The best way to start the day is to hear good news, and luckily we have some for you! #PRChats are back, meaning you can take five whenever you are — at work, on the bus, or at home, and take a moment to read a short exchange between Prowly’s team and our new guest — Katerina Antonova!
As a CEO at Aeris PR with over 10 years of expertise in tech communications, Katerina specializes in developing brand awareness for startups around the world. Through her work, she supports female entrepreneurship through her international ‘Womenpreneur club,’ a community for successful businesswomen.
In this chat we asked her about the peculiarities of doing PR for tech companies, the differences in PR strategies for startups and mature companies, emerging industry trends, and more, so keep on reading!
1. What is exceptional about doing PR for tech companies?
There is a big difference between PR for a tech startup and, for example, a beauty brand. PR in different industries has its own features. To work PR in tech, you have to understand the tech industry, know the journalists and editors covering this topic, and be aware of trends and topics that are discussed by its community. Tech startups need to create trust and credibility because reputation in this industry is crucial.
The tech industry is all about innovative services and new technologies, which have to be explained to the public. What it is about and how it works and why it is relevant right now. You need to know how to explain complicated and sometimes boring technical things in a clear and simple manner.

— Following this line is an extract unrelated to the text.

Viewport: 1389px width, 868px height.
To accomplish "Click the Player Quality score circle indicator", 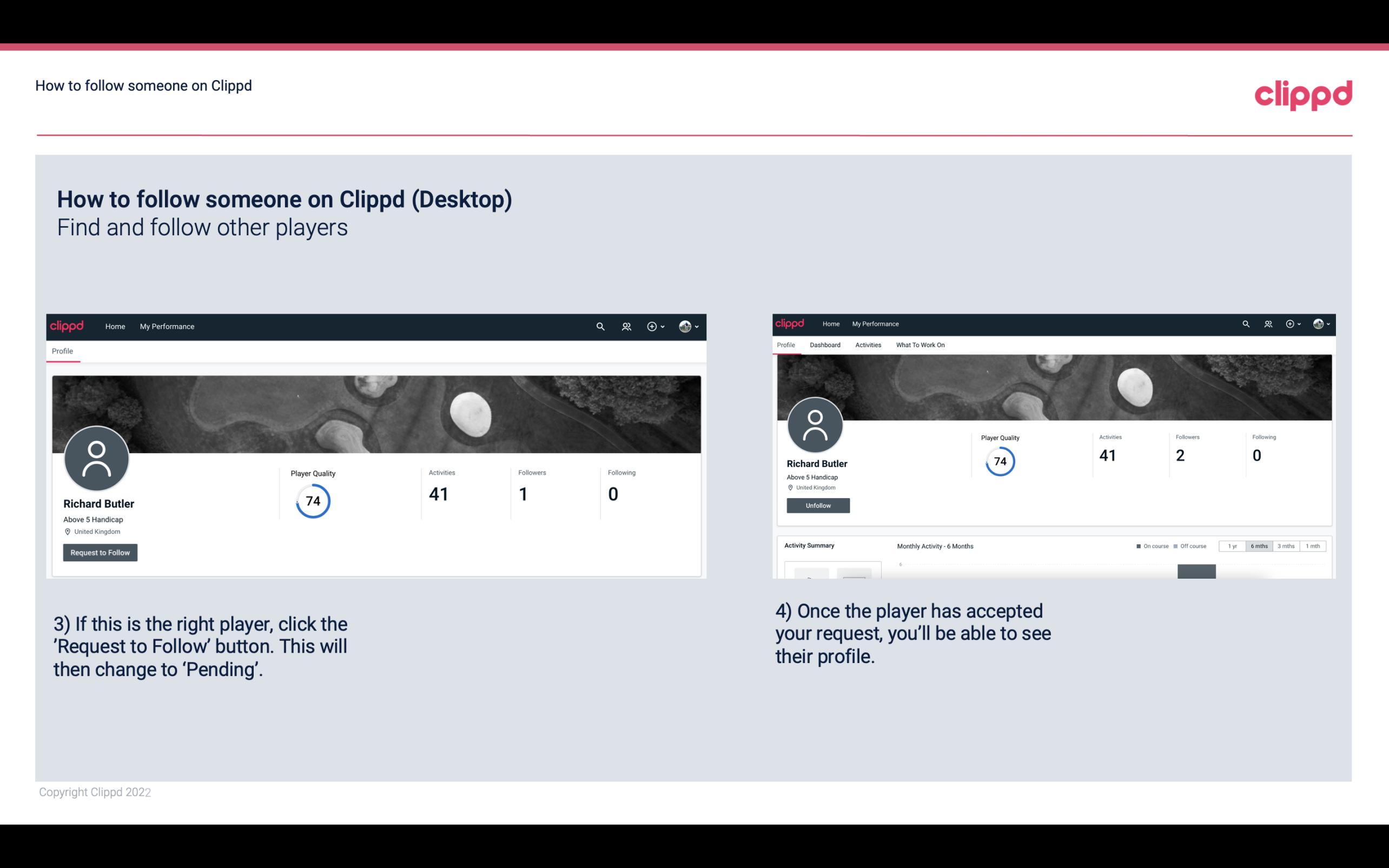I will tap(313, 501).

Also, what sets tech apart from other market niches is its very high development pace, and we have to adapt to that in order to stay current.

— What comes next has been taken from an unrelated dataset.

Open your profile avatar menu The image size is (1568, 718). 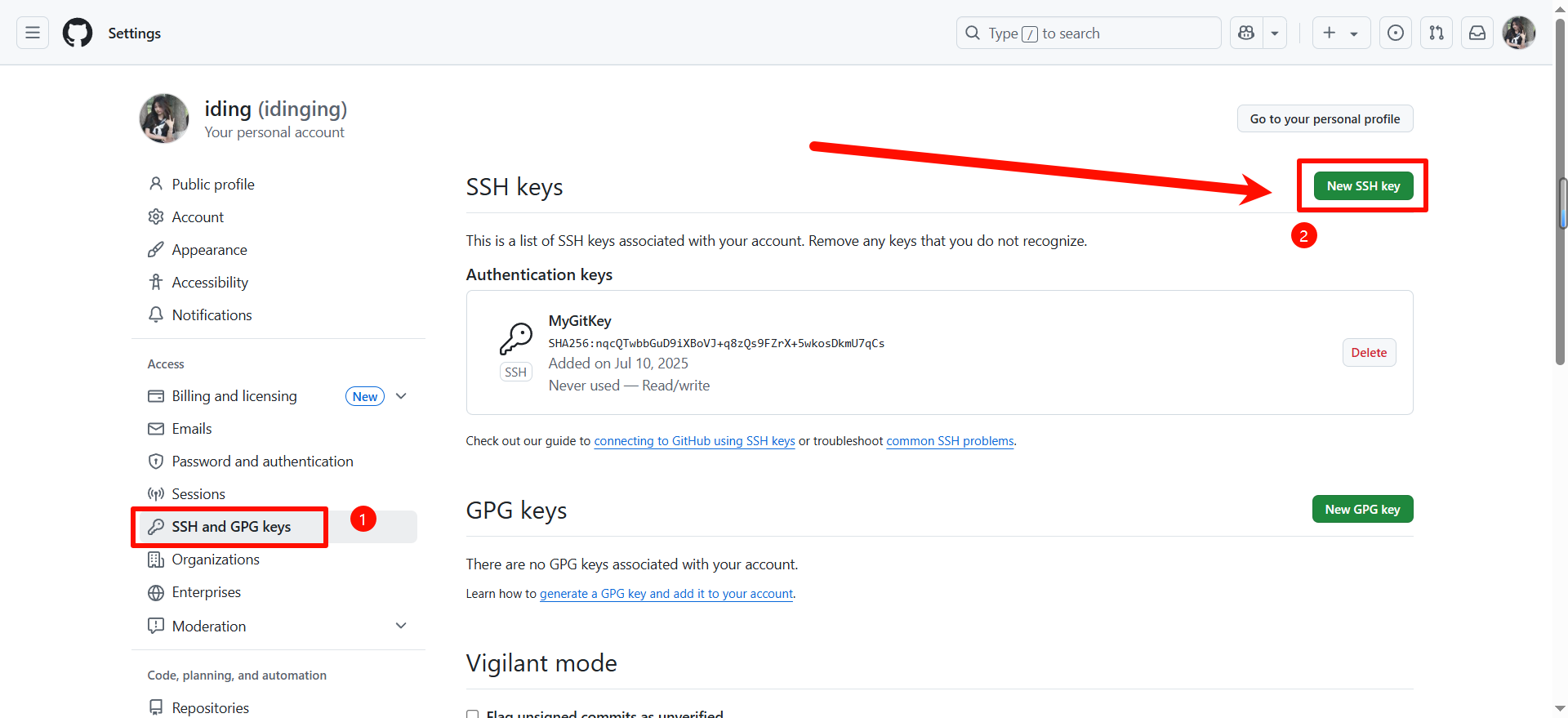pos(1519,33)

2. Why did you choose to focus your PR activities on technology brands?
I have a Master’s degree in Public Relations, and when I was in my second year at university, I got hired by a tech startup as a PR manager. And I immediately fell in love with the IT world! It is very inspiring to work with people who are doing innovative things. I love tech, robotics, AI, fantastic movies, and everything about the future, so I couldn’t have imagined something more fascinating for me.

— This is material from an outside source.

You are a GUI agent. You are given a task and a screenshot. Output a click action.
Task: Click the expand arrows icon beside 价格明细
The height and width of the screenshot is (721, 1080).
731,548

3. How does creating a PR strategy for startups differ from doing it for mature companies?
In a startup, you have a great deal of freedom and can do almost anything you want because you don’t need to get multiple approvals for each step you want to take. This means that you can be more creative and bolder, and what is really important, all processes are usually much faster. This includes communication, approvals, edits, etc.
4. What trends do you see in PR that you’re excited about?
I love seeing the trend toward sincere communication. For example, stories of failure or struggle are more and more popular now. Sharing experiences and getting away from inauthentic representations is as important as ever in the post-pandemic, politically, and socially challenging times that we’re living through today. In order to have true and effective contact with our audience, we need to be honest and foster human connections.
Another trend that I see is the use of technology in PR work. I believe the best way to go about it is to complement human efforts with the latest software that helps us focus on the creative part of our job, not on the boring parts.
For example, AI technologies are booming and allow us to collect relevant emails or monitor the news and analyze public sentiments. I am very skeptical about technology replacing people in communications; as of now, I am sure that the human element is essential in providing high-quality PR services.
By the way, if you’re planning to start using AI in your company, make sure to do it ethically – and you can learn it from this guide.
5. How do you stay in the know about your media contacts and their beat?
By using Twitter and LinkedIn, I have all the news in my feed daily. And I absolutely have a habit of checking where a journalist works and whether they have changed their beat before sending them a new pitch each time.
6. Speaking of technology — do you use any software tools in your day-to-day work?
My favorite go-to tools are:
- Zoom — I have a lot of calls and work remotely;
- Notion — is an absolutely wonderful tool to store information and present it to people in all kinds of formats;
- Miro — is my favorite collaborative whiteboard platform;
- Dilims — this app helps me to plan my communication with partners and clients around the world by providing visibility of our time differences;
- Be Focused — this tool helps me stay more productive.